▸ EXERCISE OBJECTIVE
Stop after the line holding "Home (985, 75)". Repeat exactly every line before it in the records below, that line too, and leave out the pictures.

-- EXTRACTED DATA follows --

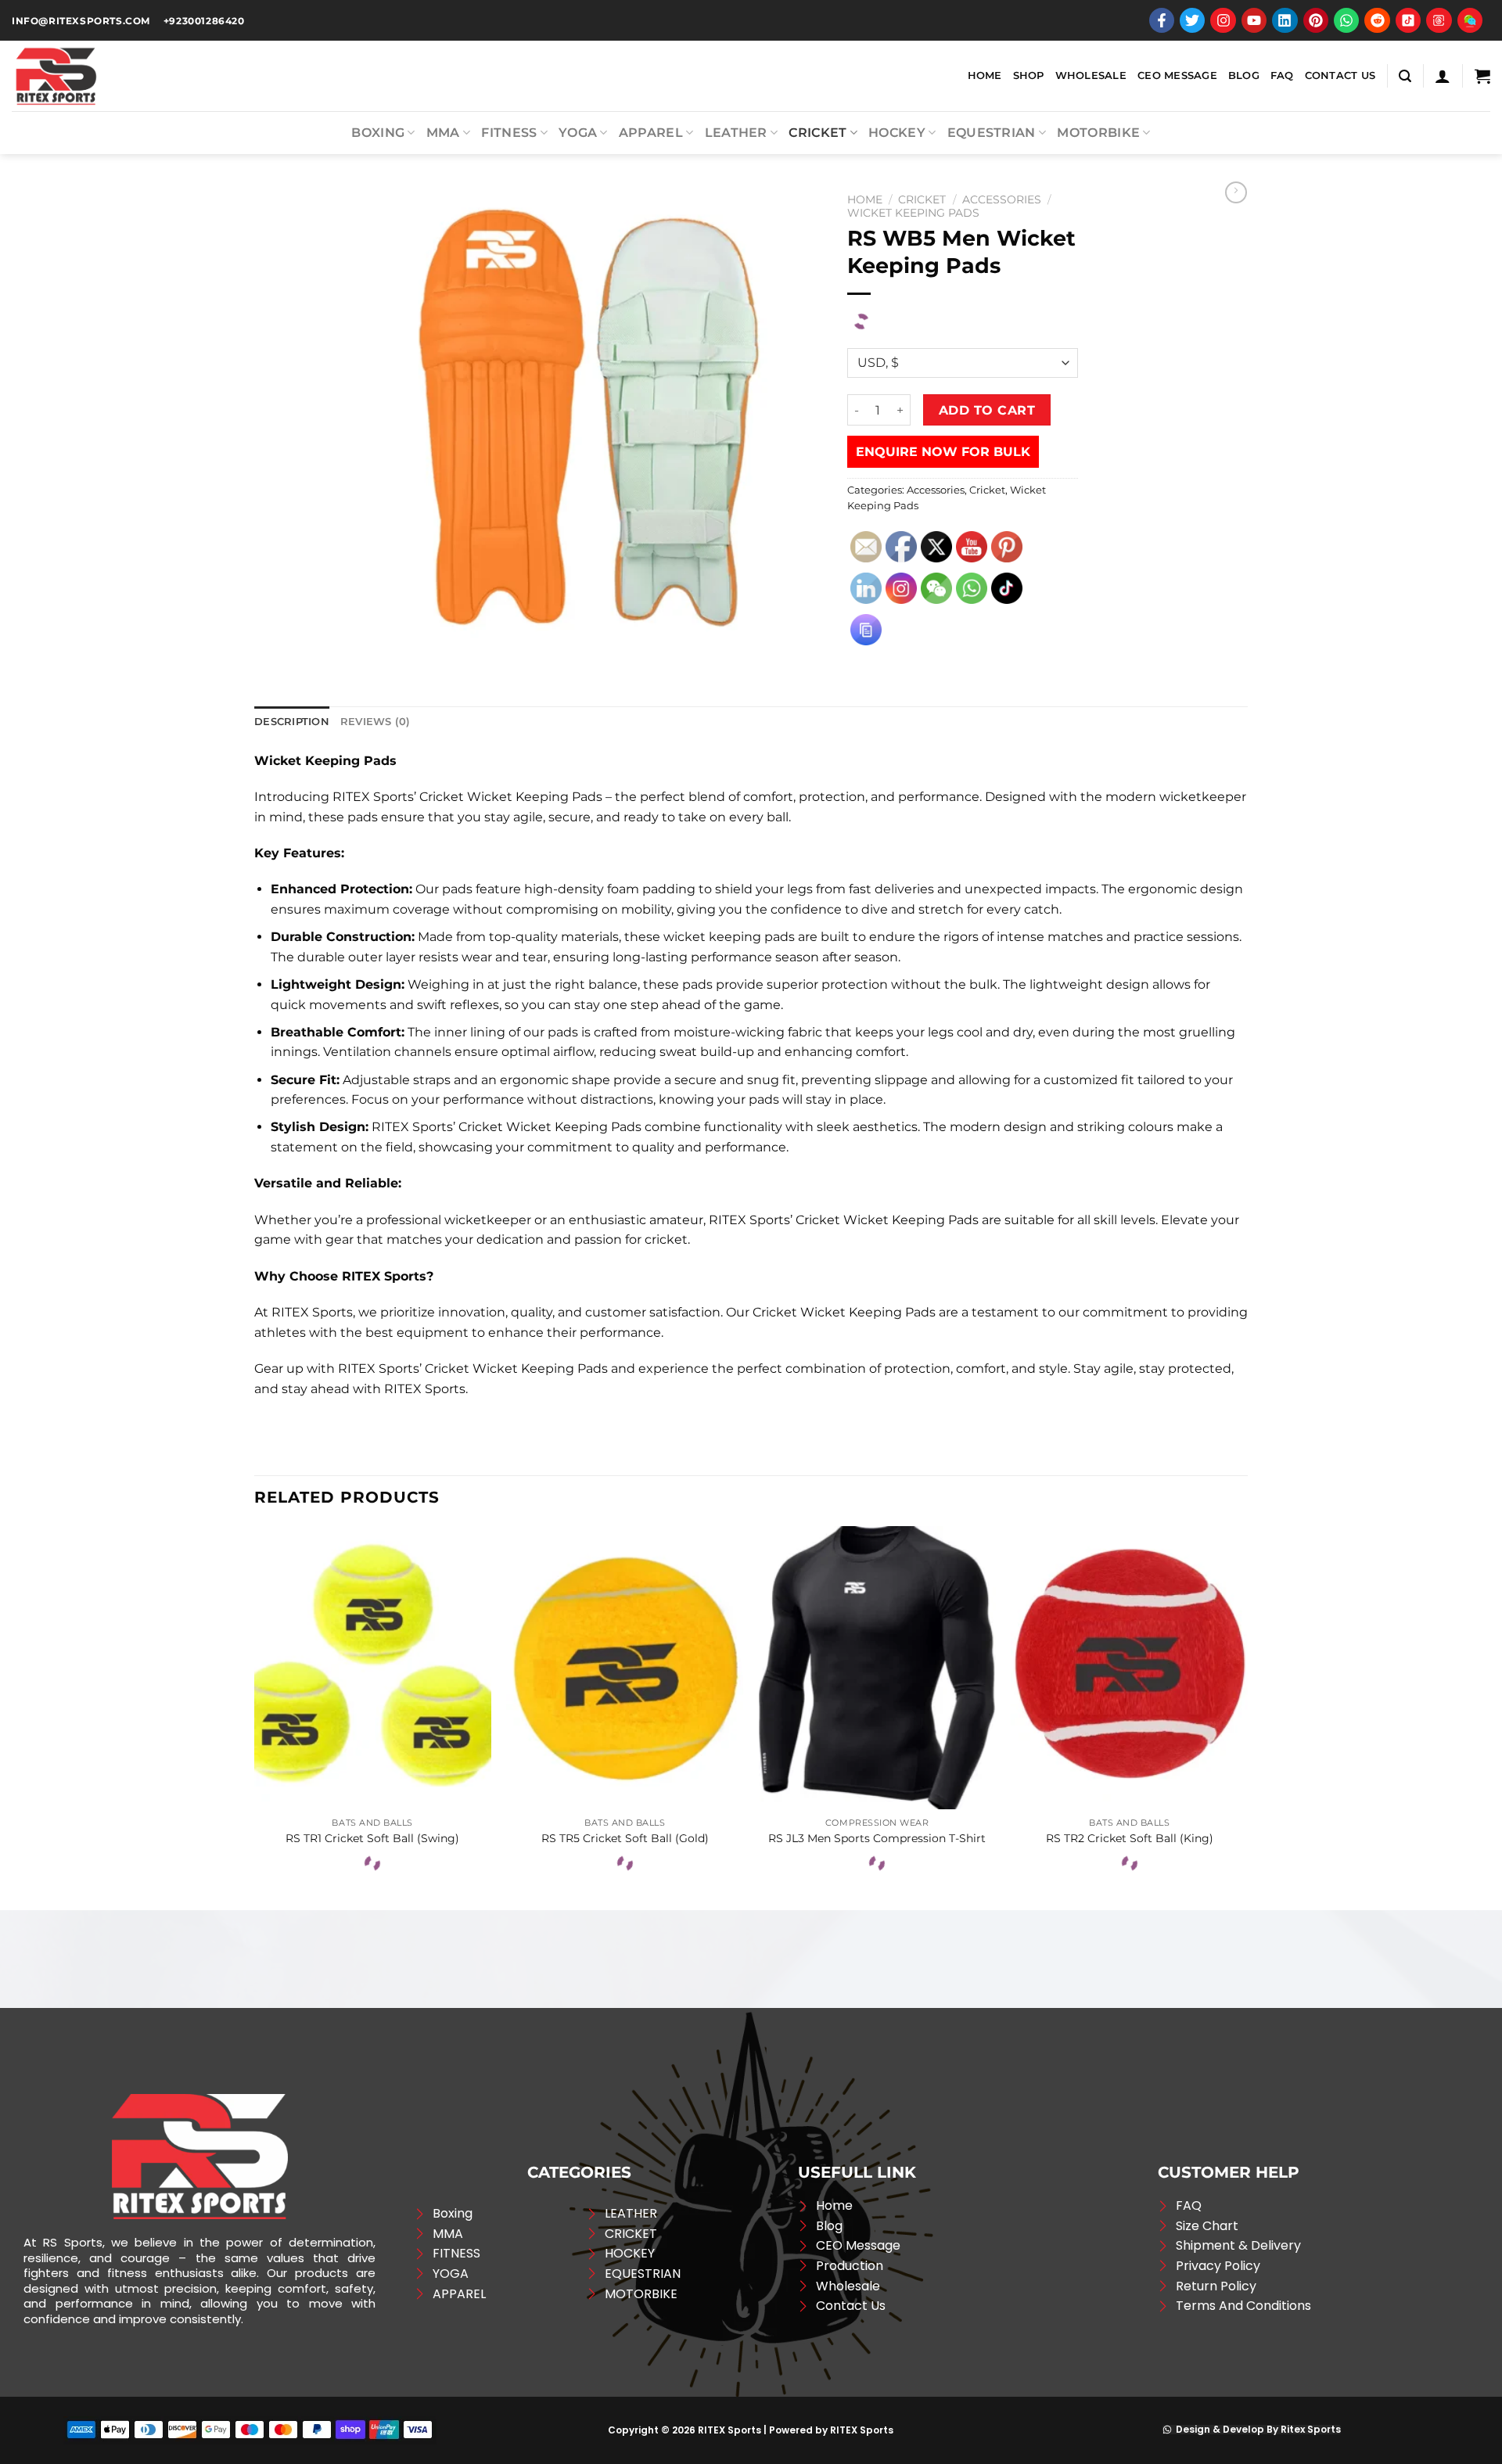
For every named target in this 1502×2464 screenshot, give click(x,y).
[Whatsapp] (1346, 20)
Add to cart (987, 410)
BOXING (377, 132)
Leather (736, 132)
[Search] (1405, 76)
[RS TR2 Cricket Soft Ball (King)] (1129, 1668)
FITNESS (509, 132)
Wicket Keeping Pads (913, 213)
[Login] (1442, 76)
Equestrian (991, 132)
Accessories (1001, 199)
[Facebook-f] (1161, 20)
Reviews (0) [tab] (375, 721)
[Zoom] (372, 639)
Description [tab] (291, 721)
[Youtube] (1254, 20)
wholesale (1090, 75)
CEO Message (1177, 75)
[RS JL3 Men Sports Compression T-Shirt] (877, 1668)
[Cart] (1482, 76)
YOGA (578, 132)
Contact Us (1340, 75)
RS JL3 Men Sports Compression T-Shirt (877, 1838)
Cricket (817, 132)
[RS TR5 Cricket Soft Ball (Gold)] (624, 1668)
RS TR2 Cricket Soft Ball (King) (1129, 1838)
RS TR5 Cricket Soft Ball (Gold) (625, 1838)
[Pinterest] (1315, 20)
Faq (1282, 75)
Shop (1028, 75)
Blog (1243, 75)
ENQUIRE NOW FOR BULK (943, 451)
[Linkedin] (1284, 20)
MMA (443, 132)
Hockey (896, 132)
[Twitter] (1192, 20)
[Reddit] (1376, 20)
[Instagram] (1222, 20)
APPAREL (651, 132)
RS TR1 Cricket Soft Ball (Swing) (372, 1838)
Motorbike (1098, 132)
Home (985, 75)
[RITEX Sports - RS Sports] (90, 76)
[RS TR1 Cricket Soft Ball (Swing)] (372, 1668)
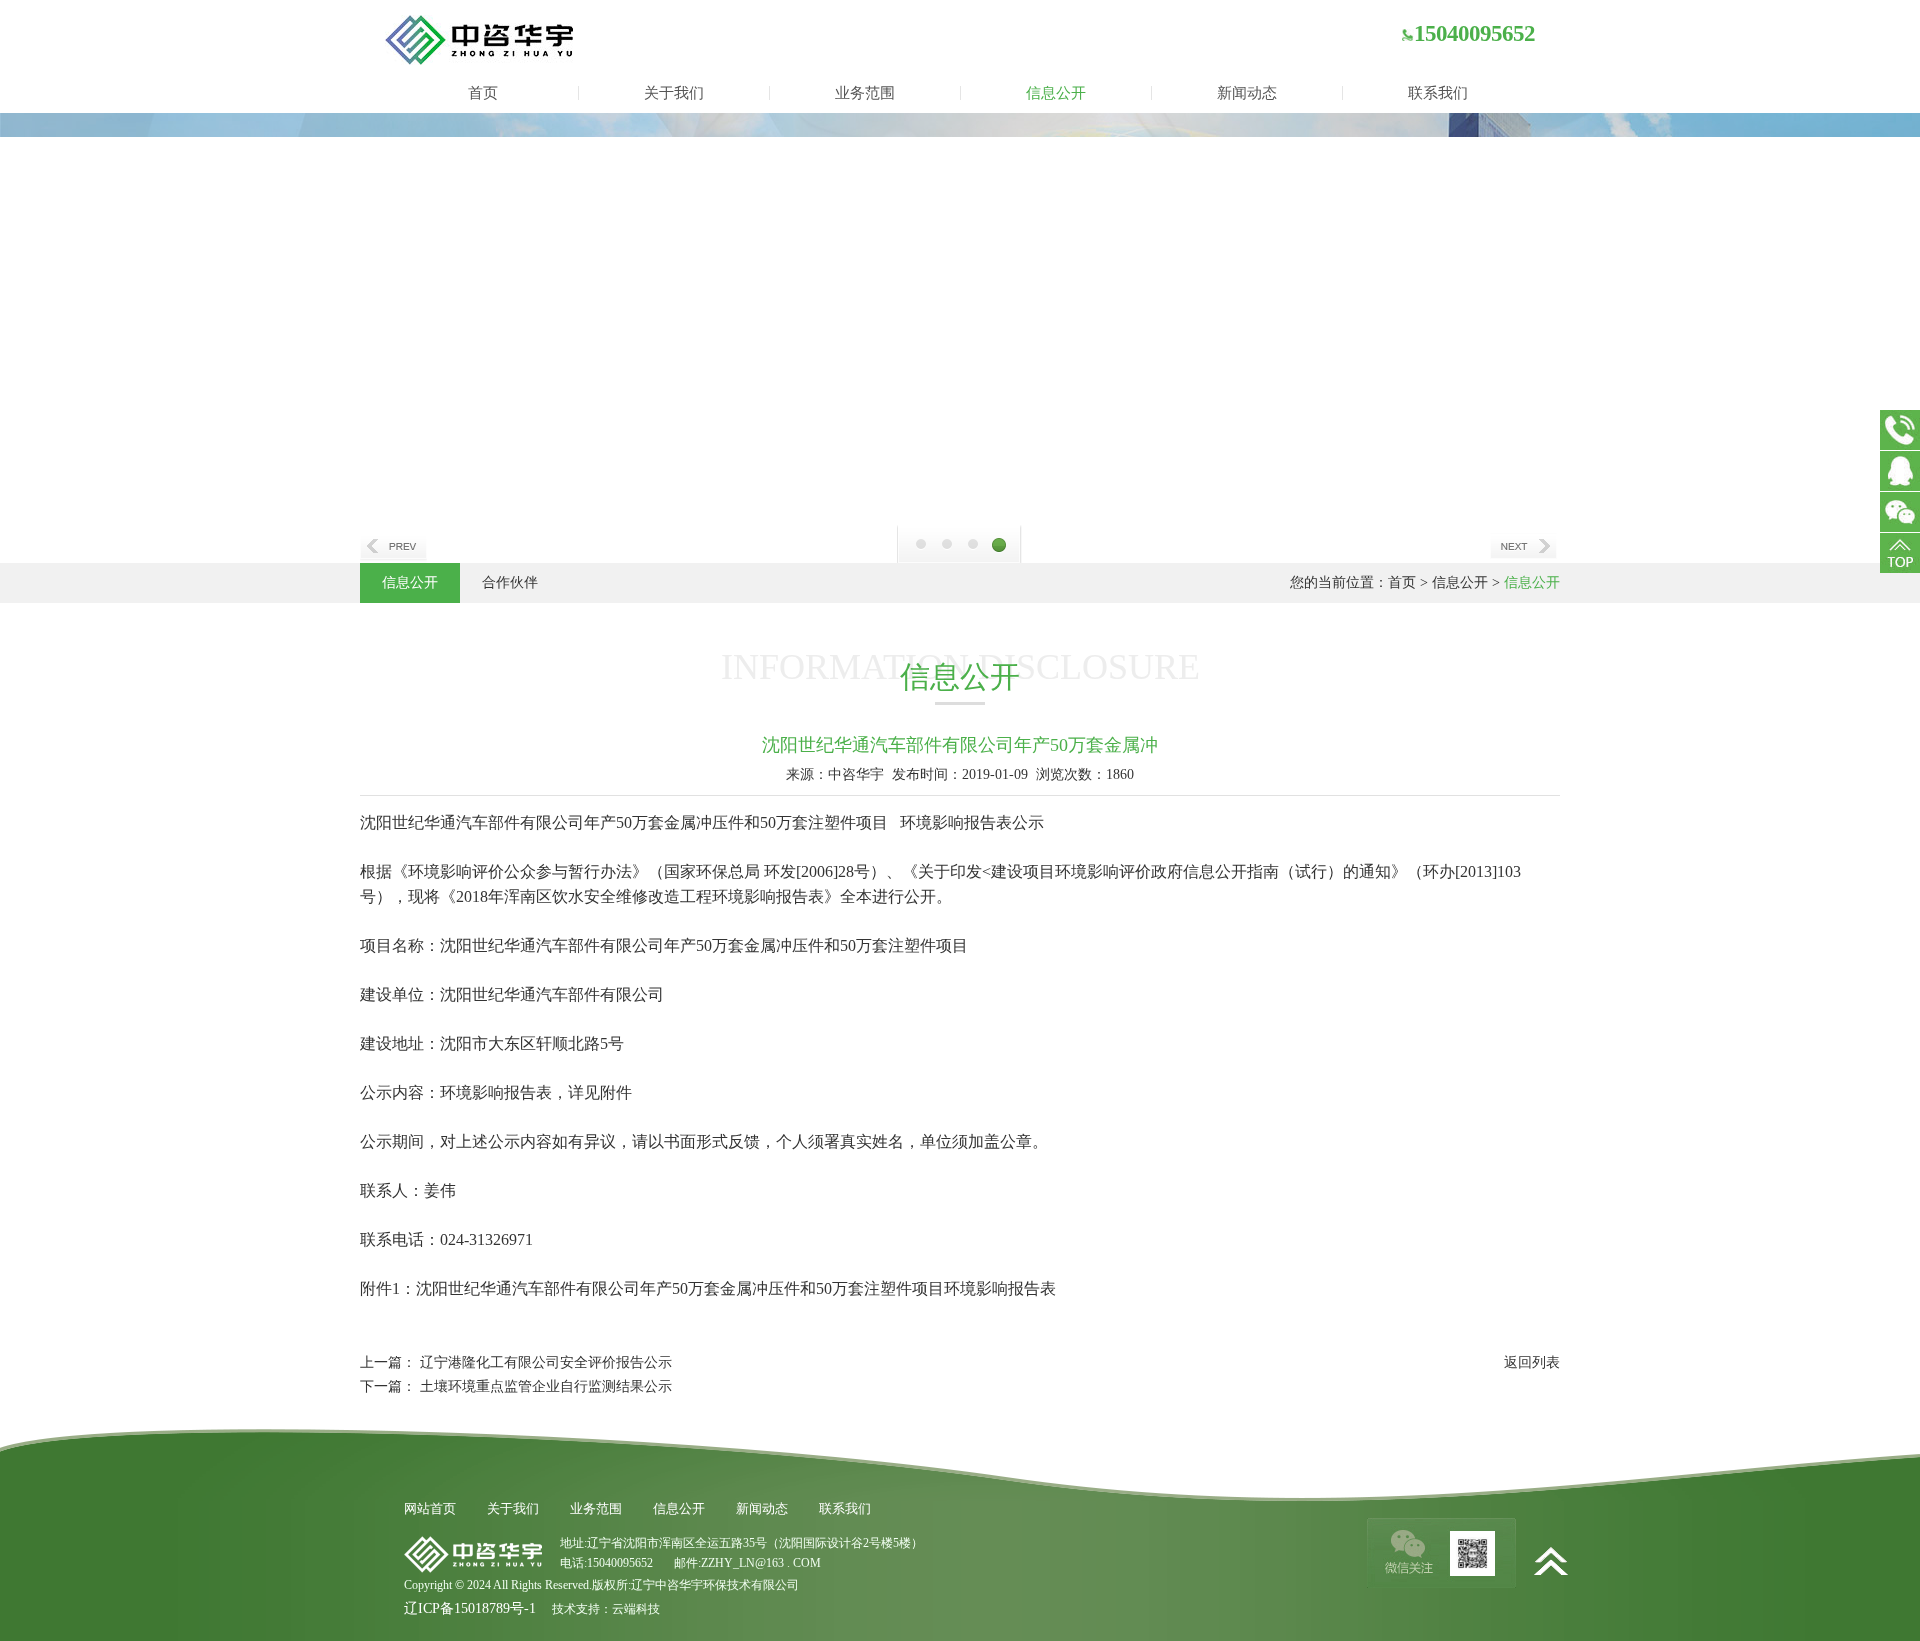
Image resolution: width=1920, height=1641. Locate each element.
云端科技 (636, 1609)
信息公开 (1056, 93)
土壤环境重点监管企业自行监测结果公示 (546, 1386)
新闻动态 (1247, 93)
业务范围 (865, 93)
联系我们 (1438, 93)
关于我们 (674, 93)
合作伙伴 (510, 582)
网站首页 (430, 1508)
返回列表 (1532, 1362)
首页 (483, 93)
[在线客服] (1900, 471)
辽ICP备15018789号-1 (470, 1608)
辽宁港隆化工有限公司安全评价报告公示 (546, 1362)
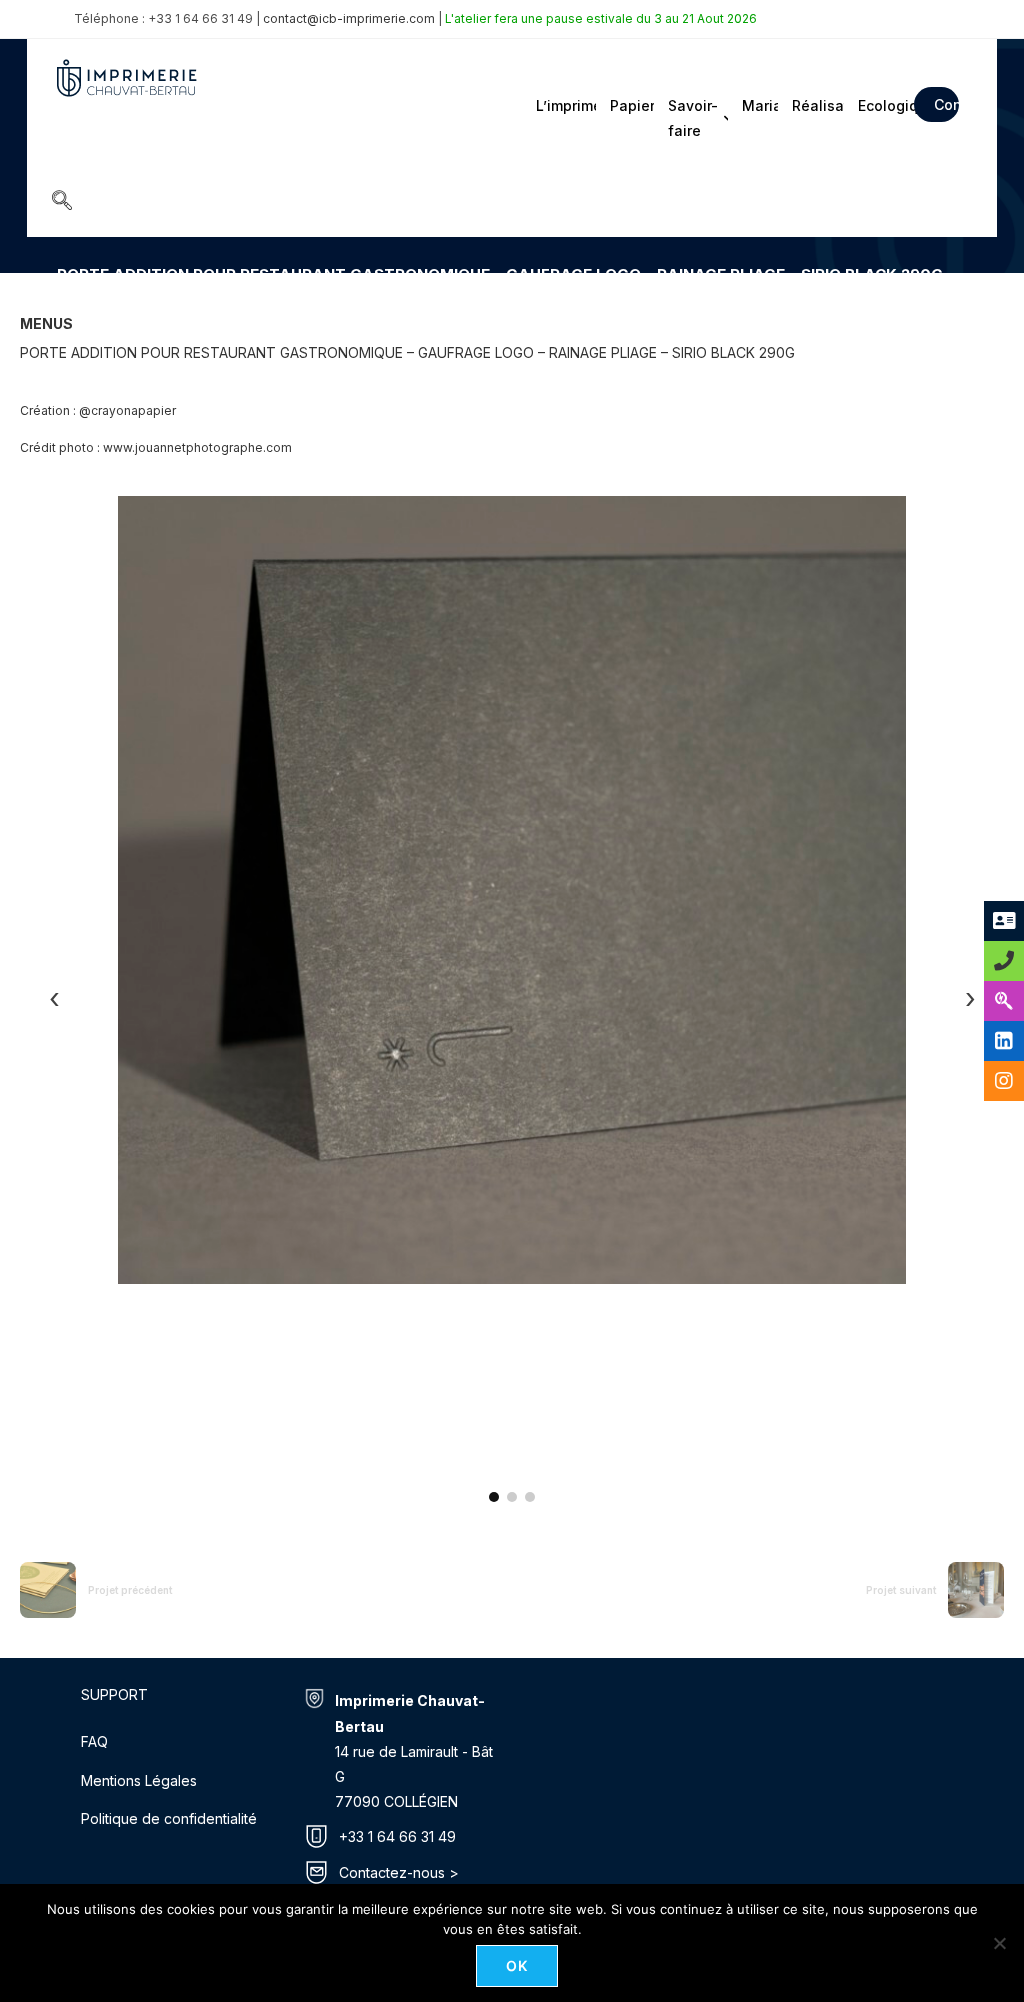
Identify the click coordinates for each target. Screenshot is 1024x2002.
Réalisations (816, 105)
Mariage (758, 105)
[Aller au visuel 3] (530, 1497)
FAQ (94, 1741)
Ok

-- EXTRACTED DATA concluded --

▸ SOLUTION
For every named target in this 1502×2464 screenshot, give click(x,y).
[Whatsapp] (1346, 20)
Add to cart (987, 410)
BOXING (377, 132)
Leather (736, 132)
[Search] (1405, 76)
[RS TR2 Cricket Soft Ball (King)] (1129, 1668)
FITNESS (509, 132)
Wicket Keeping Pads (913, 213)
[Login] (1442, 76)
Equestrian (991, 132)
Accessories (1001, 199)
[Facebook-f] (1161, 20)
Reviews (0) [tab] (375, 721)
[Zoom] (372, 639)
Description [tab] (291, 721)
[Youtube] (1254, 20)
wholesale (1090, 75)
CEO Message (1177, 75)
[RS JL3 Men Sports Compression T-Shirt] (877, 1668)
[Cart] (1482, 76)
YOGA (578, 132)
Contact Us (1340, 75)
RS JL3 Men Sports Compression T-Shirt (877, 1838)
Cricket (817, 132)
[RS TR5 Cricket Soft Ball (Gold)] (624, 1668)
RS TR2 Cricket Soft Ball (King) (1129, 1838)
RS TR5 Cricket Soft Ball (Gold) (625, 1838)
[Pinterest] (1315, 20)
Faq (1282, 75)
Shop (1028, 75)
Blog (1243, 75)
ENQUIRE NOW FOR BULK (943, 451)
[Linkedin] (1284, 20)
MMA (443, 132)
Hockey (896, 132)
[Twitter] (1192, 20)
[Reddit] (1376, 20)
[Instagram] (1222, 20)
APPAREL (651, 132)
RS TR1 Cricket Soft Ball (Swing) (372, 1838)
Motorbike (1098, 132)
Home (985, 75)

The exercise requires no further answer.